= Hot Feet Club =

Nightclub in New York City (1928–1933)

The Hot Feet Club was a popular nightclub in New York City that operated from 1928 until 1933, approximately.

The mob-controlled speakeasy attracted "some of the best crowds" of the day, such as boxing champion Gene Tunney and Mayor Jimmy Walker. Like some other clubs, it was racially segregated, with mostly white audiences coming to see mostly black performers. It opened at 11 p.m. but didn't really get going until later. Some performances were broadcast from 1:00 to 1:30 a.m.

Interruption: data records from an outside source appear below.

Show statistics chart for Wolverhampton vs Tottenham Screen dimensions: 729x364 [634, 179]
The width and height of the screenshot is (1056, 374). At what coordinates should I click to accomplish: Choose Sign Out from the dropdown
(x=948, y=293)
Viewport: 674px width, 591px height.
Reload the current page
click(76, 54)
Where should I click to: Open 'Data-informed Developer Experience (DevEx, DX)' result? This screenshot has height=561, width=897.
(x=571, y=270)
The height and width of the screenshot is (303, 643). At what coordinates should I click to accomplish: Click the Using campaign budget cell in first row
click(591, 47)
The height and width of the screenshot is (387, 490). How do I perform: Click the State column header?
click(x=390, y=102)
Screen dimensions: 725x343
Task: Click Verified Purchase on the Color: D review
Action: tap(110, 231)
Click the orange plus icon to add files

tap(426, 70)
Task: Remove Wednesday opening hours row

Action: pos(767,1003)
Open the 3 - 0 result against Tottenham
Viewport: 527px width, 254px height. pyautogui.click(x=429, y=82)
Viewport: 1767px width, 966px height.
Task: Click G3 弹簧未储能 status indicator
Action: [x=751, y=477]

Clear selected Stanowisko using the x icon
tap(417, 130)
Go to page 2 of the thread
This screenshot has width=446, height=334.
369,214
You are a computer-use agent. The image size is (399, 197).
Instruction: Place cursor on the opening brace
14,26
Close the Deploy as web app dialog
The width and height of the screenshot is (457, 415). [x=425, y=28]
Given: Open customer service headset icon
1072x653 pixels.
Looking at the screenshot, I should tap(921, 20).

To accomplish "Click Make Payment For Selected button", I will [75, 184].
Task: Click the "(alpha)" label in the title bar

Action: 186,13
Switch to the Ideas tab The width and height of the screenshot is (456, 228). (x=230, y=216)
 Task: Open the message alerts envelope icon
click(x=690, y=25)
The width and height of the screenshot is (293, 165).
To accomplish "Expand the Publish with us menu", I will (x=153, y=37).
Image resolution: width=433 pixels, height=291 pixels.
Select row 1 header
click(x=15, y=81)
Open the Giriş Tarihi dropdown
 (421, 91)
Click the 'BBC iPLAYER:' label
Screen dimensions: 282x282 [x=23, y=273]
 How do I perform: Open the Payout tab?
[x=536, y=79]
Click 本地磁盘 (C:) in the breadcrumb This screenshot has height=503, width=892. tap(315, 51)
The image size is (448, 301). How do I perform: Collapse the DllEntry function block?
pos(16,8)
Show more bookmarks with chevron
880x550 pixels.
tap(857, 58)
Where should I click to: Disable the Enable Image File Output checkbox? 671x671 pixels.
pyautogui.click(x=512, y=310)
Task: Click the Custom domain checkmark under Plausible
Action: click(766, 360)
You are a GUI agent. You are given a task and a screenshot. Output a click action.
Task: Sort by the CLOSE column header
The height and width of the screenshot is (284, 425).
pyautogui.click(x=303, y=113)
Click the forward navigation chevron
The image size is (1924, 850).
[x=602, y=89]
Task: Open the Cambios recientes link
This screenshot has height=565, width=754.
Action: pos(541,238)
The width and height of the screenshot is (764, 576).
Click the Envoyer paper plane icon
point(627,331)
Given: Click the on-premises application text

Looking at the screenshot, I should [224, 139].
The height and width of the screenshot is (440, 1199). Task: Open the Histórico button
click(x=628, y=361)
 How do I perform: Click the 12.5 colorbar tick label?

At different times, bands led by Otto Hardwick and Elmer Snowden were featured. Some of the greatest singers and musicians of the time performed at the club, including Alberta Hunter, pianist and composer Fats Waller, and jazz drummer Chick Webb. With a well-to-do clientele, the performers were well paid, sometimes making $10-15 or as much as $30 in tips per night, equivalent to a week's salary at the time.

The relatively small club was located in a storefront at 142 West Houston Street, on the north side of the street between Sullivan Street and MacDougal Street in Greenwich Village, in a building still extant. It was said to be owned principally by Harry Lyons, a reputed gangster from the Bronx, although some sources say it was owned by a man named Walsh who was killed by members of the Chicago mob when he tried to open a second location for the club there, leading to the demise of the Hot Feet Club.